Mais l'amélioration n'a pas duré longtemps et n'était pas stable. Il s'avère que même un garçon talentueux comme Shchori manque d'idées après quelques dizaines de suppléments. C'est un problème général lié au personnel chez Haaretz. Il y a une longue liste d'écrivains dans toutes les sections du journal qui ne devraient simplement pas être là, ou qui l'ont perdu, et la rédaction ne sait pas s'en débarrasser ou les remplacer. Alors quelle est la solution ? Changer de rédacteur tous les quelques mois ?

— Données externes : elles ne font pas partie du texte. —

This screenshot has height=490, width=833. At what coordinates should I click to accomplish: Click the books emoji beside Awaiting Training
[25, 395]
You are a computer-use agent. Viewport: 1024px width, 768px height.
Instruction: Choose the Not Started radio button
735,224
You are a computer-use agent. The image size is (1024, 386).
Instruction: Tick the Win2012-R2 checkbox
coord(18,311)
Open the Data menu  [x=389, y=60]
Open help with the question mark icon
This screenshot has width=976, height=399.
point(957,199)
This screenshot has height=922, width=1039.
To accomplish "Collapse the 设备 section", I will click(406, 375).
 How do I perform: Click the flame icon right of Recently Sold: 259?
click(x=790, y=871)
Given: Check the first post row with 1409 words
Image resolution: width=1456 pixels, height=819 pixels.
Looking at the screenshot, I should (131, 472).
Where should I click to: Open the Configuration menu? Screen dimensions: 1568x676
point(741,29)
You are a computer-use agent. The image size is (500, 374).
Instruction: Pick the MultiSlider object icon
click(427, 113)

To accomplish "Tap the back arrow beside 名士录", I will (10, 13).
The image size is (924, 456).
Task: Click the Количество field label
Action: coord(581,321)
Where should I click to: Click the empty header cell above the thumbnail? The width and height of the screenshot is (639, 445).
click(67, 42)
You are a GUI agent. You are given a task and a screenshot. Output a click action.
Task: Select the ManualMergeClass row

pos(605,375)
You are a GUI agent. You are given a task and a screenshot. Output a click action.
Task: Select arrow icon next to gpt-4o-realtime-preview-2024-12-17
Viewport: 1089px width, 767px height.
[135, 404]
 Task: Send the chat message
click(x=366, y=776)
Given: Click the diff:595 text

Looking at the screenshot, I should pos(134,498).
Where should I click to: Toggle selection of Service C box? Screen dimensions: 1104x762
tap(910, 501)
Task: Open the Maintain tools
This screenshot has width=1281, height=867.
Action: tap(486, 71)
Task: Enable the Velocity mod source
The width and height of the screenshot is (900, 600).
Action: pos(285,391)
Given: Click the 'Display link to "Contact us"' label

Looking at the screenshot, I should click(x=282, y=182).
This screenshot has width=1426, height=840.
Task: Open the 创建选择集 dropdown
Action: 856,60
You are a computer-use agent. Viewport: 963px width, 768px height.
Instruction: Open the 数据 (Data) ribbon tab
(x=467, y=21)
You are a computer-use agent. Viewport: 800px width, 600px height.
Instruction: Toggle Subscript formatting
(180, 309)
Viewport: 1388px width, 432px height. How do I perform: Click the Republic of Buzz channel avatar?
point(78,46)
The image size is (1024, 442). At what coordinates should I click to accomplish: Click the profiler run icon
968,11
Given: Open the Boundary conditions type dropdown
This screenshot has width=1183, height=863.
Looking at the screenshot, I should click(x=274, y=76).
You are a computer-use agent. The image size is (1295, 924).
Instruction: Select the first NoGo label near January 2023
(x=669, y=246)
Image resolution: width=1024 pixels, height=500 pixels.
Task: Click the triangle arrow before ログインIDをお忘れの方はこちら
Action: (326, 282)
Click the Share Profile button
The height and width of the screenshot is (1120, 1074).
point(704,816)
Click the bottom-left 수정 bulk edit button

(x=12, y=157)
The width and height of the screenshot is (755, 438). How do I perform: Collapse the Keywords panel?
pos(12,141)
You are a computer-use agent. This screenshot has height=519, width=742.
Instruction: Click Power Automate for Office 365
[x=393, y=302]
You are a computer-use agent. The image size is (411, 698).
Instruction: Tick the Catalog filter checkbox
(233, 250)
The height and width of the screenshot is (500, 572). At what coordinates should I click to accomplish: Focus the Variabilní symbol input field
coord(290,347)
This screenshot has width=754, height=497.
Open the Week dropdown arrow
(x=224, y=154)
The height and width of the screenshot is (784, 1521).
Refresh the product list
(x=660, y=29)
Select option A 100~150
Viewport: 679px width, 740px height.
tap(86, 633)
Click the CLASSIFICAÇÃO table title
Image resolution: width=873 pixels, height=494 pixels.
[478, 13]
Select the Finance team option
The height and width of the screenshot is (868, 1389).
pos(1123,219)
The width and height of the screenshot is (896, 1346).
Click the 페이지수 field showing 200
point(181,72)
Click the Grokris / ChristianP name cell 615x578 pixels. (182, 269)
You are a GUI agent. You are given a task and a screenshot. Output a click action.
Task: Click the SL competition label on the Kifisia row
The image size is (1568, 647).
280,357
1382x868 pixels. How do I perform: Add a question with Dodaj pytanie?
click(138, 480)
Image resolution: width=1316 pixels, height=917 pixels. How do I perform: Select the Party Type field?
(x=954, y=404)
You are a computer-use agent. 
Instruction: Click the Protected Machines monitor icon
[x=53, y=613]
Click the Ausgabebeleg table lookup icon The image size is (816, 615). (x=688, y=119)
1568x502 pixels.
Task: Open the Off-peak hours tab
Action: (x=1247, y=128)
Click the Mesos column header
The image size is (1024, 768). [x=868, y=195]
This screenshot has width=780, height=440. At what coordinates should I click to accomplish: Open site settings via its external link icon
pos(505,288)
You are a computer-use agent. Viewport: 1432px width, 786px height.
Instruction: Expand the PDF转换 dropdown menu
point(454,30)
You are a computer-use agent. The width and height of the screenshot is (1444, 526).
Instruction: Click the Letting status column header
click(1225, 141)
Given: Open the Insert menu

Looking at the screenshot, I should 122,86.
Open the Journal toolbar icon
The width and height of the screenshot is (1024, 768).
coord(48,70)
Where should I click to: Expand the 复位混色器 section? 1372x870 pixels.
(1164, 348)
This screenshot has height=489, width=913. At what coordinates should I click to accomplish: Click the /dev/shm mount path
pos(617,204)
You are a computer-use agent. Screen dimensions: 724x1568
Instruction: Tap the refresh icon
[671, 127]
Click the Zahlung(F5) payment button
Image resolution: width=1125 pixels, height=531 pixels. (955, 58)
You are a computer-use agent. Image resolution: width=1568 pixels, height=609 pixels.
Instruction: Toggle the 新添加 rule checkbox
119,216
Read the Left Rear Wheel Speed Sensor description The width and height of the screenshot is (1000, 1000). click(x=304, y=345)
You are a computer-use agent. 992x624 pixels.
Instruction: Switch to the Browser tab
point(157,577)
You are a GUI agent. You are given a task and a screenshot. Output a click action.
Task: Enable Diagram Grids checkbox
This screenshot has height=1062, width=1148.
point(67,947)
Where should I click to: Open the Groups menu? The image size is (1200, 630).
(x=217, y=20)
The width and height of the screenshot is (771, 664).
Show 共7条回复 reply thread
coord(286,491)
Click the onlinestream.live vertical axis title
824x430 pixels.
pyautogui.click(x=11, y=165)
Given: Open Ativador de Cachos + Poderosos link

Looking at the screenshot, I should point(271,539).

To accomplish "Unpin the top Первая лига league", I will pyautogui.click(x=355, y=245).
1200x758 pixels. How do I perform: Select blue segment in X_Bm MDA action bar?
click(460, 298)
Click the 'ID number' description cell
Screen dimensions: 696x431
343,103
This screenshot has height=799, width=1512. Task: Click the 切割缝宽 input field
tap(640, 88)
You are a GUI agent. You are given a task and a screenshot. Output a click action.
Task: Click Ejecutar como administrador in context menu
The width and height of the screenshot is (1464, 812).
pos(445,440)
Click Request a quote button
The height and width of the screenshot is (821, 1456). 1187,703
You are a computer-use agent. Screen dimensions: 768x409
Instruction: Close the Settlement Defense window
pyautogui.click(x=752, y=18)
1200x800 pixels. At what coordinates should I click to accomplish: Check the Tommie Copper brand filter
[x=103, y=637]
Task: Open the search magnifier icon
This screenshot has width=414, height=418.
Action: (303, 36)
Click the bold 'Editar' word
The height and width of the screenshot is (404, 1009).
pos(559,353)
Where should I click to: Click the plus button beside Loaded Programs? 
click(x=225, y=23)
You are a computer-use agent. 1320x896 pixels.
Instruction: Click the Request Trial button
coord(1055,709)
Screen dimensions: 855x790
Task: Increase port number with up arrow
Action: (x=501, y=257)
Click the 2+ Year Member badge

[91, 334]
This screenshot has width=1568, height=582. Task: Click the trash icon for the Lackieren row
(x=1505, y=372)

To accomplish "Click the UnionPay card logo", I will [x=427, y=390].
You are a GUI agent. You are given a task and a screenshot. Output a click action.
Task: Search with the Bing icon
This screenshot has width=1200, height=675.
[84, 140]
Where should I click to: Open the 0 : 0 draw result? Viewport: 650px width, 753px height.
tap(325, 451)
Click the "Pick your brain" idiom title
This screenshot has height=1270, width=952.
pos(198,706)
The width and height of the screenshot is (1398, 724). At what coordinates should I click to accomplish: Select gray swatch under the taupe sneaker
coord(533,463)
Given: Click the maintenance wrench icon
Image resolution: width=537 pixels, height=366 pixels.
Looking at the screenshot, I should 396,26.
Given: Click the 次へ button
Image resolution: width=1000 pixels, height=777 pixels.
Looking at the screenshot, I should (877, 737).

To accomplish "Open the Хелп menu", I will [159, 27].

La solution réside probablement dans l'âge d'or du supplément. La situation de Haaretz ces dernières années me rappelle souvent la citation de Steve Jobs :

A players hire A players; B players hire C players; and C players hire D players. It doesn't take long to get to Z players. This trickle-down effect causes bozo explosions in companies

Pendant de nombreuses années, Haaretz était un journal de joueurs A. Il est difficile de dire que c'est le cas ces dernières années. Pour moi, la jeune, il me semble que le problème principal est qu'un rédacteur en chef du supplément Haaretz doit simplement être une personne d'une stature culturelle et personnelle considérable, et oui - plus âgée, mûre, expérimentée et avec du vécu. La tentative de rajeunir le supplément avec des rédacteurs jeunes, qui sont censés s'adresser à la jeune génération, ne le rend pas plus jeune mais plus immature et moins intelligent. Un rédacteur mature et équilibré, un homme aux multiples talents, un intellectuel doté d'une profondeur de pensée et d'une curiosité permanente qui s'est accumulée en vastes connaissances générales, pour qui rien d'humain n'est étranger - bref, un homme A en police géante - ce sont les exigences minimales pour le poste, et ce ne sont pas des exigences auxquelles personne ne peut répondre dans notre pays riche en talents, comme l'a prouvé le supplément dans ses années de gloire, avant l'ère noire actuelle. Une telle personne saurait équilibrer le noir et le blanc, l'innovation et la gravité, la haute culture et l'humour, et l'occupation et le sexe.